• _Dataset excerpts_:
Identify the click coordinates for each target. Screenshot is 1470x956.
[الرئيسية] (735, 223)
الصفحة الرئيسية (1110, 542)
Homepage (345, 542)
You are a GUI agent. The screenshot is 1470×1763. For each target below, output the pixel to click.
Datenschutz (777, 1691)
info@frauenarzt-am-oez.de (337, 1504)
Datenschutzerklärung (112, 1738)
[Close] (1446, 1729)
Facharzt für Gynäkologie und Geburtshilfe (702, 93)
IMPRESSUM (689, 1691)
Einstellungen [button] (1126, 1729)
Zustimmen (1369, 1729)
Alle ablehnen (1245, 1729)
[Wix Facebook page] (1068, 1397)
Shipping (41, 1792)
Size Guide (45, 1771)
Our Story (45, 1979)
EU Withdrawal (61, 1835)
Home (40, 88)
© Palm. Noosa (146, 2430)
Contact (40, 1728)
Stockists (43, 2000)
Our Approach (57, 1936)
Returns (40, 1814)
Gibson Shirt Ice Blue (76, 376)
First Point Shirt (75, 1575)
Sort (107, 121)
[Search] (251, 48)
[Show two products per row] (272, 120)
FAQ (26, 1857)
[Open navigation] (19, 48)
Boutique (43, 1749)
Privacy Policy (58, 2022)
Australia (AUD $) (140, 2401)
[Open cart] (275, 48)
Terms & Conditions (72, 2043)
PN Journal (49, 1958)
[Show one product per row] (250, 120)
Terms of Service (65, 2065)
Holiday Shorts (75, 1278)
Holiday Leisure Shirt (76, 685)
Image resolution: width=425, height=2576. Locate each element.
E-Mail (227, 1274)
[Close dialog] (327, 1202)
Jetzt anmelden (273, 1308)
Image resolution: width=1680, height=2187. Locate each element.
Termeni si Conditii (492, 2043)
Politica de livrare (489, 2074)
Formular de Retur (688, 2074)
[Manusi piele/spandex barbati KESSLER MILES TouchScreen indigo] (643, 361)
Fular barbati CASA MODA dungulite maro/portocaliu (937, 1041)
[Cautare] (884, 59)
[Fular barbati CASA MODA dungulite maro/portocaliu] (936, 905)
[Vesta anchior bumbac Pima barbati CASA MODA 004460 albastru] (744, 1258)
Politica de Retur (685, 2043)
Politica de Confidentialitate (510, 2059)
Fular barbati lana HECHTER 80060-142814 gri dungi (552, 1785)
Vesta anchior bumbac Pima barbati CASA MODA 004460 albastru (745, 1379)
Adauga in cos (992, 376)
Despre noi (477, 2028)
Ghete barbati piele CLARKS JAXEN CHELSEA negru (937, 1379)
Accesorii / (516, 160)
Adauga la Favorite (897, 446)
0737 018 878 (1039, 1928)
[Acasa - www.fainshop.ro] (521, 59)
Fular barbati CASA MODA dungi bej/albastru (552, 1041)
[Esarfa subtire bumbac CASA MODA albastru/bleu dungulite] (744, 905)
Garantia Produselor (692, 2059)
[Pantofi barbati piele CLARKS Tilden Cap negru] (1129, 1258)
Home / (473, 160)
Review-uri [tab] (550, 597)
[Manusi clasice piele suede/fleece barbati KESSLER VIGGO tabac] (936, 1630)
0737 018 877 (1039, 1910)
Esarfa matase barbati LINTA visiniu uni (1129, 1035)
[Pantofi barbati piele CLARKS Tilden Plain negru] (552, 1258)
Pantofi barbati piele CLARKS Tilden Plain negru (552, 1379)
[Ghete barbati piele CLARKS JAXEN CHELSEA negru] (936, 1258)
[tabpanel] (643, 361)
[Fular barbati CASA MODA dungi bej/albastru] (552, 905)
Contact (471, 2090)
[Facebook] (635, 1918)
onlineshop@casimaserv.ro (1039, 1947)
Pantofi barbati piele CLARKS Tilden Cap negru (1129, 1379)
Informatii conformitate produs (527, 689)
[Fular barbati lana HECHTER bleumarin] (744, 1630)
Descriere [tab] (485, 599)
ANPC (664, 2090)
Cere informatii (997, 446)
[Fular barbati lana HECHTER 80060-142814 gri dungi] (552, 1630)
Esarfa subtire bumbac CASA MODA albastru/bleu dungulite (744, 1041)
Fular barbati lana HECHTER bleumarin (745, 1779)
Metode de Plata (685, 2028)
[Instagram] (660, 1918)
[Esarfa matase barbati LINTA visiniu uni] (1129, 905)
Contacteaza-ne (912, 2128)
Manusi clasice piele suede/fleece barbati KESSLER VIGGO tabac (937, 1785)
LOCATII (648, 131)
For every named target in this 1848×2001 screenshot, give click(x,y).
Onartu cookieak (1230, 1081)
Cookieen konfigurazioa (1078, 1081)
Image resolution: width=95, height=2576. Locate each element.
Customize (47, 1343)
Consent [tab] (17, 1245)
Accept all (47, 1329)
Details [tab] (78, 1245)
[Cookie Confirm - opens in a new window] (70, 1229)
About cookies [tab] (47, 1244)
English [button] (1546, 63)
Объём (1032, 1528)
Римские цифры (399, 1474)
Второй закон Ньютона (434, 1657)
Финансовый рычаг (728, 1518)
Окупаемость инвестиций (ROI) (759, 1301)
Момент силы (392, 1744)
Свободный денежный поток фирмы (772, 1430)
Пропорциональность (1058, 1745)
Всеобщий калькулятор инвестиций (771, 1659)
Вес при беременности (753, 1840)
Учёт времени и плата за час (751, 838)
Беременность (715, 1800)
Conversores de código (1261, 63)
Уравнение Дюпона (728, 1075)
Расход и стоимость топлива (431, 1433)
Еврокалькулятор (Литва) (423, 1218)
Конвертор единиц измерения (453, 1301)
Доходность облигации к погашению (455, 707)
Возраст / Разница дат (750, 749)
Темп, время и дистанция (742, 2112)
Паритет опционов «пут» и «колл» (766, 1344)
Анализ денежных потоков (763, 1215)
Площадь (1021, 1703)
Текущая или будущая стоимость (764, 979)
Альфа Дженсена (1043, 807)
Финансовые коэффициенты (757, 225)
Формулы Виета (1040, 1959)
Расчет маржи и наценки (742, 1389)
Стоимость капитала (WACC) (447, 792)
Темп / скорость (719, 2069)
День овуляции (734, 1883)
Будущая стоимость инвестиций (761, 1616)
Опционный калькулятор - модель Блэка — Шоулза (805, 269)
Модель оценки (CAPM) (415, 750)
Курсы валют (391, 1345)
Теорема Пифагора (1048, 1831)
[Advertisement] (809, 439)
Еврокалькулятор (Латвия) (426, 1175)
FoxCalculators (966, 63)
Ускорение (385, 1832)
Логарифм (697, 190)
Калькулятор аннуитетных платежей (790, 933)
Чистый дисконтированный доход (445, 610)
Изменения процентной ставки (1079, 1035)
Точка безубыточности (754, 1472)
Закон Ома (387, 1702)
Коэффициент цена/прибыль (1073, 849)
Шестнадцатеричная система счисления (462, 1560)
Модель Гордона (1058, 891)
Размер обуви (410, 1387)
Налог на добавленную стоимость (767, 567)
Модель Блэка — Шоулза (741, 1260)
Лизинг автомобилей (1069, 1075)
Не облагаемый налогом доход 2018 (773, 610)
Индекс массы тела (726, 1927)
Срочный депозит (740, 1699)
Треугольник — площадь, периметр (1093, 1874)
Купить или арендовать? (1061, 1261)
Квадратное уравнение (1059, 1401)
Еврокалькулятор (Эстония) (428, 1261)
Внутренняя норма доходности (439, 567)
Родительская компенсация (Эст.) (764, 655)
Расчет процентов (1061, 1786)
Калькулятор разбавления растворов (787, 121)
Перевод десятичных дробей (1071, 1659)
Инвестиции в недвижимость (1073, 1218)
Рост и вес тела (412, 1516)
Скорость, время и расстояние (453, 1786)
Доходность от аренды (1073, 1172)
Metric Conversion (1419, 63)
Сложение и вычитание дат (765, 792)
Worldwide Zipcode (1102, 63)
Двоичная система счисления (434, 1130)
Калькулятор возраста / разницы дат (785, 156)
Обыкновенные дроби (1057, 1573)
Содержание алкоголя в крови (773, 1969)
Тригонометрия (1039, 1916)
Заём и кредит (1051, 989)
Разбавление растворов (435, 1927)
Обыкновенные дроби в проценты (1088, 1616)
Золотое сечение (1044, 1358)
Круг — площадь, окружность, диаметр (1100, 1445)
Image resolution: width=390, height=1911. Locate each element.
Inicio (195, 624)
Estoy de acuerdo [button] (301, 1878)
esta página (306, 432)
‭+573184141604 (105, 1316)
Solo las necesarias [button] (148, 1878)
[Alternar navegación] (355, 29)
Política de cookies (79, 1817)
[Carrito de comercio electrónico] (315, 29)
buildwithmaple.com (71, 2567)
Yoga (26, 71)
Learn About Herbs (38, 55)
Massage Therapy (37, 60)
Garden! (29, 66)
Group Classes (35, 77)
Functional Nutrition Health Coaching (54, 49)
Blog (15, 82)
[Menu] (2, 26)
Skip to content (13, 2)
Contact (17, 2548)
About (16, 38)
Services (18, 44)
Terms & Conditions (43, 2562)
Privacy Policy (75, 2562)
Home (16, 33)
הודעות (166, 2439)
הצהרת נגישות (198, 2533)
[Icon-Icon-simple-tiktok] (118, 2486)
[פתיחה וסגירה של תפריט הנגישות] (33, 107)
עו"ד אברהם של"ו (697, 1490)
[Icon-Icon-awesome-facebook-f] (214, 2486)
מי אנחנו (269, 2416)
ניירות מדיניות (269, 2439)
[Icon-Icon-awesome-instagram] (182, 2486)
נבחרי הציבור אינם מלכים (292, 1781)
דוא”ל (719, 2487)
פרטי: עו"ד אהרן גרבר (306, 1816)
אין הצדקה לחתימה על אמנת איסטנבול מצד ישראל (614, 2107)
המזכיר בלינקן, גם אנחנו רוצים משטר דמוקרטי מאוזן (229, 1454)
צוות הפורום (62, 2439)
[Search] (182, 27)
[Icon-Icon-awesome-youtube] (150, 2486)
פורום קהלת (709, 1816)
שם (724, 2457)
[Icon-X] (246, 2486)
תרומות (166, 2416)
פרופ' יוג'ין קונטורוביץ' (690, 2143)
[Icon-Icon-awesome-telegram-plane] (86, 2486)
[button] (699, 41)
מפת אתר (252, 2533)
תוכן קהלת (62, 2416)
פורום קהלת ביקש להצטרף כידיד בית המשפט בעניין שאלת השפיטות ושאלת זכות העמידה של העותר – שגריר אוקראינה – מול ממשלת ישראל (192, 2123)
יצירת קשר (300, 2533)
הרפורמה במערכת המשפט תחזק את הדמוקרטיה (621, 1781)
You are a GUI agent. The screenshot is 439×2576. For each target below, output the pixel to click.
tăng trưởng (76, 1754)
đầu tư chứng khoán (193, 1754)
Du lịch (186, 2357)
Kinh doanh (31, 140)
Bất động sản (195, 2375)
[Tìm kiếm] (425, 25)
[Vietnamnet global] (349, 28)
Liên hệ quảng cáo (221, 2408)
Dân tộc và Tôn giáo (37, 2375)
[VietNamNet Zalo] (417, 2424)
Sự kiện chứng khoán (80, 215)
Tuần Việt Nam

• _WHAT IS NEEDED_:
Would you print, exactly as written, every line above from the one holding "Римские цифры (399, 1474)" through the one holding "Опционный калькулятор - модель", with both included and no other lines?

• _RESPONSE_:
Римские цифры (399, 1474)
Второй закон Ньютона (434, 1657)
Финансовый рычаг (728, 1518)
Окупаемость инвестиций (ROI) (759, 1301)
Момент силы (392, 1744)
Свободный денежный поток фирмы (772, 1430)
Пропорциональность (1058, 1745)
Всеобщий калькулятор инвестиций (771, 1659)
Вес при беременности (753, 1840)
Учёт времени и плата за час (751, 838)
Беременность (715, 1800)
Conversores de código (1261, 63)
Уравнение Дюпона (728, 1075)
Расход и стоимость топлива (431, 1433)
Еврокалькулятор (Литва) (423, 1218)
Конвертор единиц измерения (453, 1301)
Доходность облигации к погашению (455, 707)
Возраст / Разница дат (750, 749)
Темп, время и дистанция (742, 2112)
Паритет опционов «пут» и «колл» (766, 1344)
Анализ денежных потоков (763, 1215)
Площадь (1021, 1703)
Текущая или будущая стоимость (764, 979)
Альфа Дженсена (1043, 807)
Финансовые коэффициенты (757, 225)
Формулы Виета (1040, 1959)
Расчет маржи и наценки (742, 1389)
Стоимость капитала (WACC) (447, 792)
Темп / скорость (719, 2069)
День овуляции (734, 1883)
Будущая стоимость инвестиций (761, 1616)
Опционный калькулятор - модель Блэка — Шоулза (805, 269)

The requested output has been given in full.